La peinture américaine des années 30, the Age of Anxiety - l'expo
Les Etats-Unis, comme fil conducteur de cette année 2016 qui s'achève.
Voyage quasi initiatique, lectures sensibles, élection d'un président improbable qui nous a maintenus en haleine jusqu'au bout, et pour finir, une expo courte et percutante au Musée de l'Orangerie, sur les Peintres américains des années 30.
Je vous avais parlé de la Grande Dépression lors de mon Road Trip USA #3.
De cette expo au Musée de la Route 66 à Kingman, hommage aux Raisins de la Colère de John Steinbeck.
Je n'ai pas relu le livre depuis, il fait partie de la pile à lire.
Un soir de novembre, lors d'un weekend normand, nous avions fait découvrir aux enfants le film culte de John Ford, et cette partie de l'histoire américaine aux répercutions mondiales qu'ils venaient d'étudier en cours d'histoire. Magnifique Henry Fonda dans le rôle de Tom Joad, justesse de la pléiade d'acteurs moins connus désormais, mais quelle puissance du désespoir !
Impossible de manquer alors une visite au Musée de l'Orangerie, aux Tuileries.
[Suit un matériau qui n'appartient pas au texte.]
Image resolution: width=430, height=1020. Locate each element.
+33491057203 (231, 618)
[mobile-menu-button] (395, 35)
L'expo n'est pas très grande et chaque salle nous plonge dans un réalisme sans fard.
Tout débute avec American Gothic, de Grant Wood, peint en 1930.
Ce tableau, c'est la Joconde de la peinture américaine. C'est la première fois qu'il est exposé en France et son austère mise en scène est un peu glaçante. Les personnages figés vous regardent froidement, tristement. On ne sait plus à quelle époque ils sont censés vivre...
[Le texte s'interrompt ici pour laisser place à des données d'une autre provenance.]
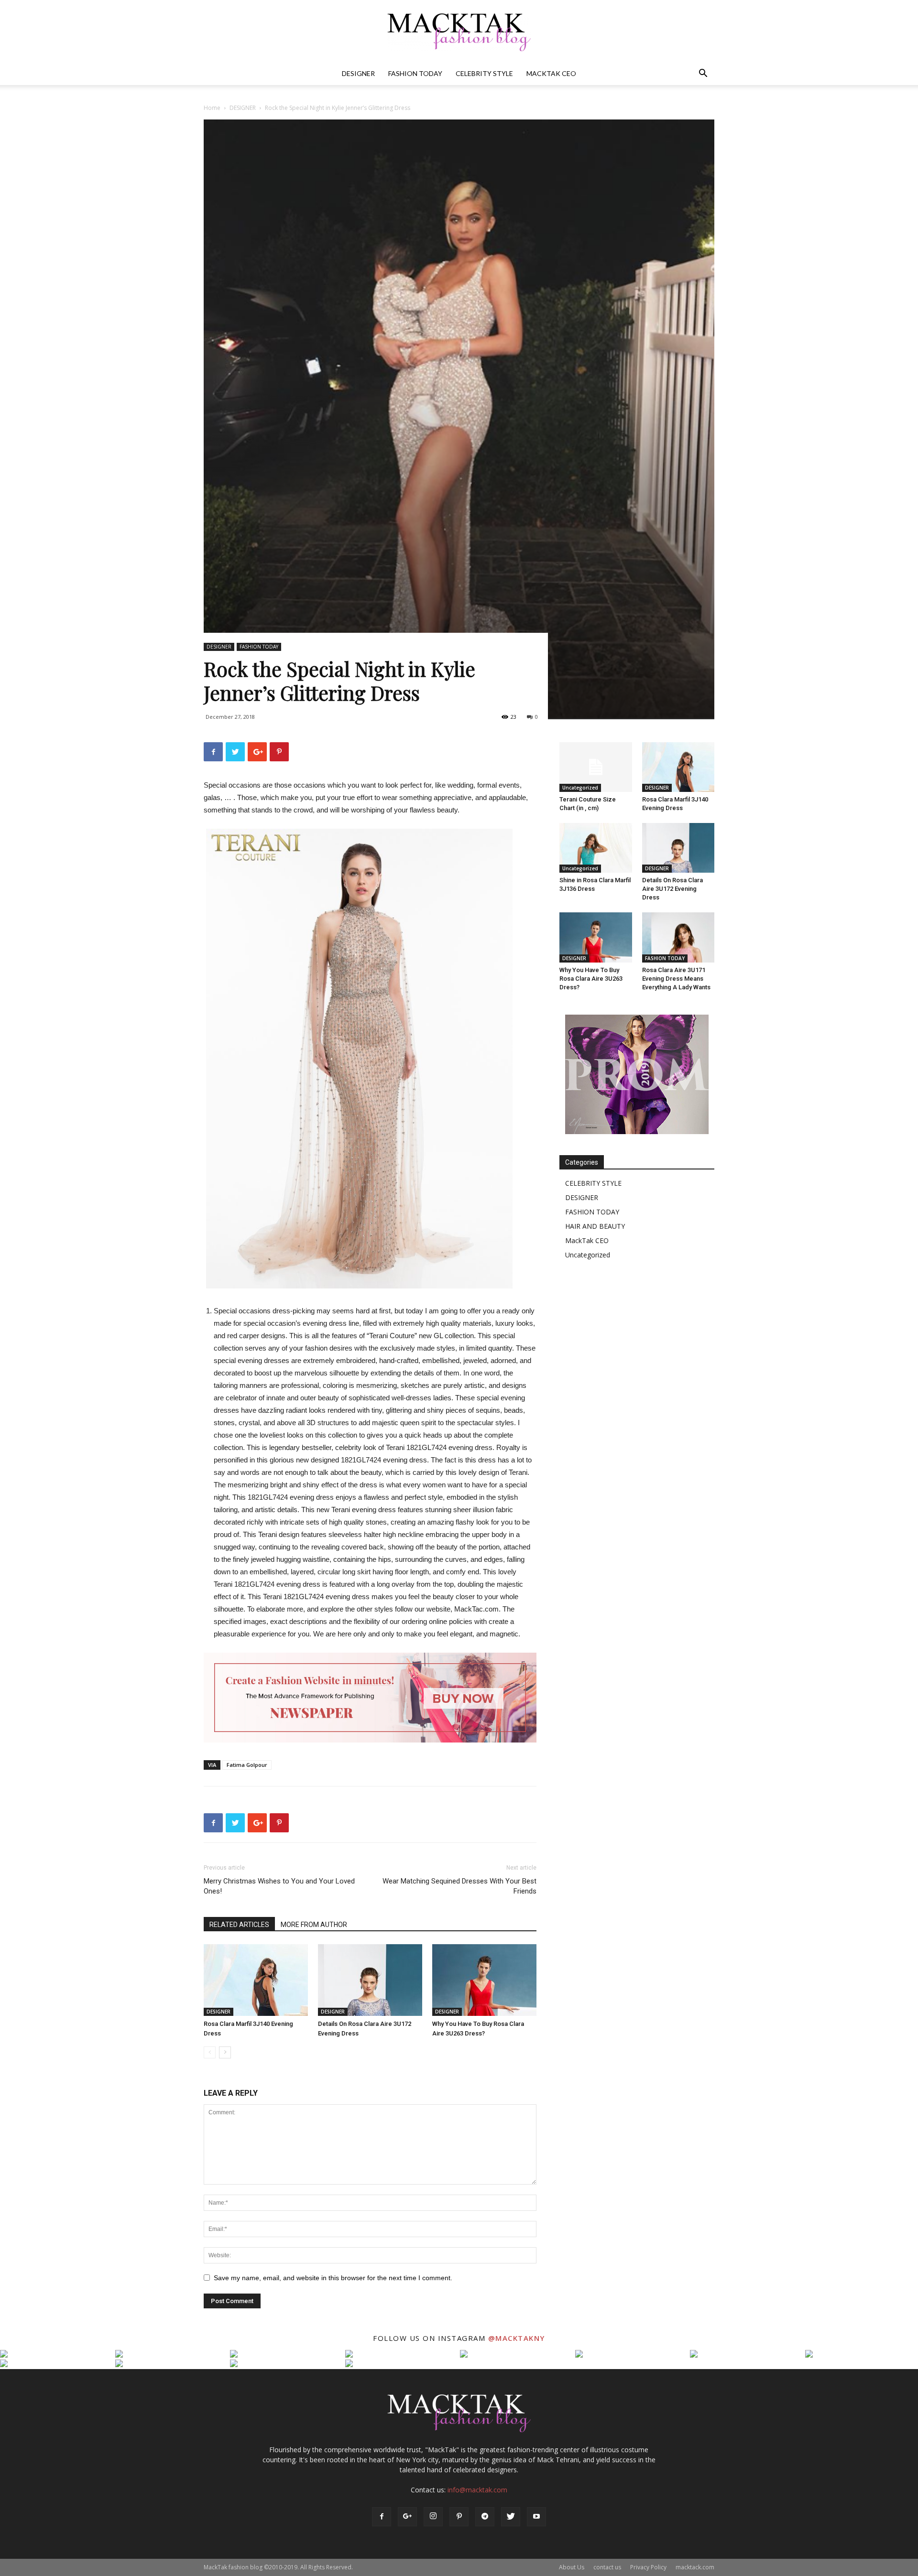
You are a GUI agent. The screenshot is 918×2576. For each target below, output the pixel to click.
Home (212, 108)
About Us (571, 2567)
Puis on avance vers les temps modernes, les machines,
la géométrie des usines,
d'un paquet de chewing gum Wrigley's, tableau comme une pub géante.
Face à la froide géométrie, la réalité écononmique fait un écho sombre : le chômage qui ravage le pays,
la misère,
dénoncés par des peintres comme Alice Neel, Joe Jones, Osvaldo Guglielmi.
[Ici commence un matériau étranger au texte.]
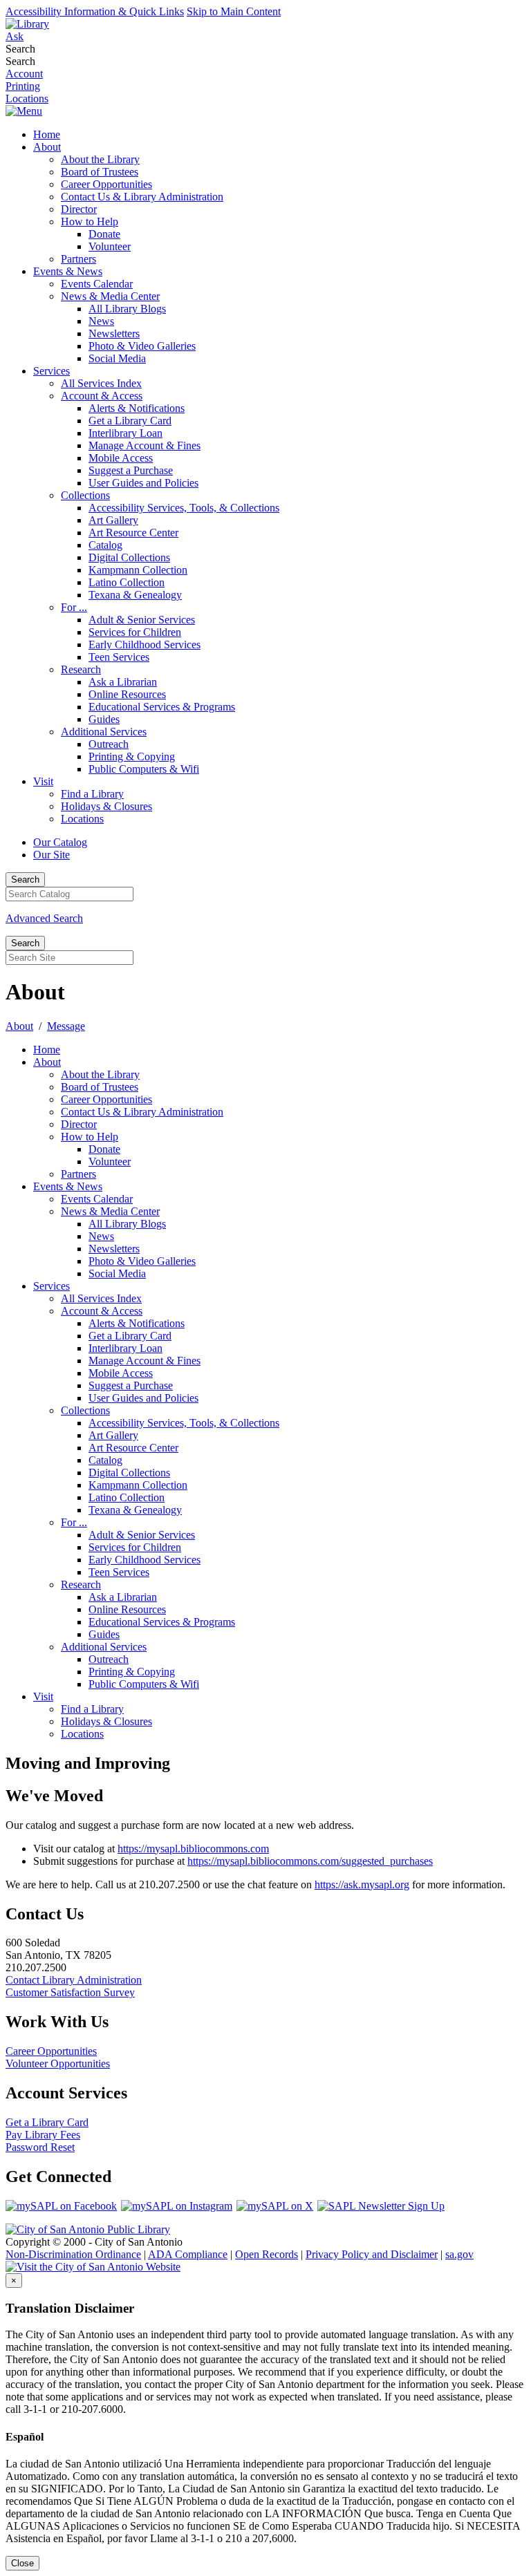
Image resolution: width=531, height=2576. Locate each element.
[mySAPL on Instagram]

Malgré la crise, la croissance reprend lentement, mais tout un courant de peinture revient aux sources, idéalise le retour à la nature, à leurs origines.
Les peintres régionalistes montrent alors une nature vallonnée,
comme dans les tableaux de Grant Wood peignant son Iowa natal,
mais le réalisme n'est jamais loin, dénonçant des conditions de travail dans les champs de coton,
la montée du Ku Klux Klan.
Georgia O'Keeffe peint des vanités, inspirées du Nouveau-Mexique,
poétiques et énigmatiques, comme souvent ses toiles.
On revient en ville, la frénésie des spectacles,
le tumulte,
la solitude au milieu de la foule,
comme dans ce tableau très expressif d'Edward Hopper où le regard est invariablement aspiré vers l'ouvreuse, se tenant à l'écart de la salle. A quoi pense-t-elle pendant que les autres se divertissent ?
Il y a dans tous ces tableaux comme une tristesse, malgré les lumières de la fête. Un léger mal être.
Même dans le tableau de Thanksgiving de Doris Lee.
Chaque femme s'active mais semble rester dans sa propre sphère, croisant les autres seulement.
L'expo se termine sur un tableau de Hopper, si connu, Gas.
Et toujours cette solitude dans la lumière crue de la station service.
En sortant, replonger dans l'éblouissement des toiles de Renoir, Cézanne, Gaugin, Matisse,
de la Collection Jean Walter & Paul Guillaume.
Se laisser surprendre par les toiles de Picasso du début des années 20,
Et par la poésie délicate des visages de Marie Laurencin.
Terminer comme toujours par les Nymphéas de Monet.
S'abandonner dans la contemplation des couleurs délicates que la courbe accentue.
Il y avait peu de monde au Musée à l'heure du déjeuner ce jeudi avant Noël.
Le Jardin des Tuileries était plongé dans la brume, la Tour Eiffel disparaissait, et même les lumières de la Grande Roue semblaient éteintes.
Poésie urbaine des chaises constellées de gouttes d'eau au bord du bassin.
De la géométrie de l'obélisque derrière la Grande Roue.
Se réfugier chez WHSmith à l'heure du thé, dans le calme du salon de thé à l'étage.
Cet endroit est un havre de paix après la frénésie de la rue de Rivoli, et les cakes sont aussi beaux que délicieux !
J'avais besoin de ce sas de décompression après des semaines, des mois intenses.
Une journée pour moi, entre expo, livres et cup of tea.
L'exposition The Age of Anxiety, la Peinture américaine des années 30 est au Musée de l'Orangerie jusqu'au 30 janvier 2017.
(Les photos étant interdites dans l'expo, toutes celles des tableaux sont issues du Hors Série de l'Objet d'Art dédié à l'exposition).